L’ultima segnalazione giunge da Tivoli. Su richiesta del pm il Gip decide di archiviare la denuncia di un risparmiatore coinvolto in una truffa online da 100mila euro. La motivazione la spiega Fausto Fasciani, avvocato che ha assistito la vittima: «Pur non essendo stati effettuati approfondimenti investigativi il giudice riconosce l’oggettiva complessità di un’indagine e decide di non approfondire».

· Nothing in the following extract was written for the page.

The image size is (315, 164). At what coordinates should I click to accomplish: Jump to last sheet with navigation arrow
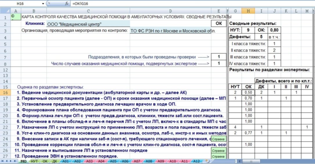click(15, 161)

Caso isolato? Niente affatto. Gli avvocati che si stanno specializzando in questa complessa materia lo confermano pressoché in coro: si tratta di una tendenza che si sta manifestando in molte procure italiane, soprattutto (ma non solo) nelle città più piccole, quelle che non sono distretti di corte d’Appello. Tanto che Roberto De Vita, penalista esperto in reati Cyber, per definire questa inazione penale ha coniato un efficace neologismo: “rassegnazione giudiziaria” nei confronti di queste fattispecie di reato.
La quantificazione del danno
Fattispecie che sono caratterizzate da tre fattori: una penetrazione di “mercato” massiva, una quantificazione del danno “medio bassa“ e un’elevata connotazione transfrontaliera. Tre caratteristiche scelte con cura dai “cattivi” che, sommate tra loro fanno sì che il gioco non valga la candela.